Doctors who care for pregnant people often have to make time-sensitive decisions when lives are on the line. But in the wake of the US Supreme Court’s Dobbs decision, which overturned the national right to abortiontime is no longer on their side.
Many states have now implemented tough restrictions that do not necessarily ban doctors from performing any abortions, but make them wait until a “medical emergency” or “life-threatening” event happens—and what these terms mean is not well-defined. These delays can endanger patients who are experiencing incomplete miscarriages (when a miscarriage begins, but some tissue from the pregnancy remains in the uterus) or ectopic pregnancies (in which the fetus implants somewhere other than the uterus). In many cases, terminating the pregnancy is the safest option. But without the blanket protection once provided by Roephysicians in these states may not be able to provide appropriate care in a timely manner.

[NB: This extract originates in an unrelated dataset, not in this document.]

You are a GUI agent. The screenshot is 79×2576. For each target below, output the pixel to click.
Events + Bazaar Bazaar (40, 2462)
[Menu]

Katrina Green, an emergency medicine physician who practices in Tennessee, has seen many of these pregnant patients who, she says, “present very critically ill. Time is of the essence in getting them to an operating room, stat. We don’t have time to call a lawyer and find out: Am I going to go to jail for doing my job?”
For example, during an incomplete miscarriage, if the parent’s body cannot evacuate the rest of the tissue on its own, the standard of care can include a process called dilation and curettage (also known as a D&C). This is a uterine aspiration—a procedure in which tissue remaining from the pregnancy is removed. Here, Green says, timing is important. “What we are trained to do—what is supposed to happen, evidence-based, scientific medicine here—is to do the D&C upfront,” she says. “The longer the products of conception sit there in the uterus, the more likely there is going to be an infection.”
And if that infection becomes very serious, it can lead to sepsis—when bacteria from the infection travel into the bloodstream. That can make the D&C, or other procedures to remove remaining pregnancy tissue, riskier. “Surgeons like to have a stable patient on the operating table,” Green adds. “The outcomes are so much worse when you’re septic.”
Or sometimes, in the process of providing emergency care, a doctor will uncover information that makes abortion no longer an option in that state. Diagnosing an incomplete miscarriage relies on a variety of factors, says Stacy De-Lin, a physician and the associate director of a Planned Parenthood in New York. While many patients present with heavy bleeding, some do not—and physicians can then look at hormone levels or an ultrasound to determine if an incomplete miscarriage has occurred or is inevitable. One of the problems, though, is when “at the time we diagnose that, there may still be a fetal heartbeat,” De-Lin says.
Several states (including Georgia, South Carolina, and Texas) explicitly outlaw abortions after a fetal heartbeat is detected—sometimes with exceptions in cases of rape or incest or if the pregnant person’s life is in danger. If a doctor detects a heartbeat in these states, they often must wait until the heartbeat goes away or the pregnant person’s condition worsens enough to be considered life-threatening. “What I’m seeing and hearing from my colleagues across the country is that patients are being told to go home and wait until they are bleeding or until they have signs of an infection, like a fever, which can be really dangerous for the pregnant person,” says Amy Addante, an obstetrician and gynecologist in Illinois.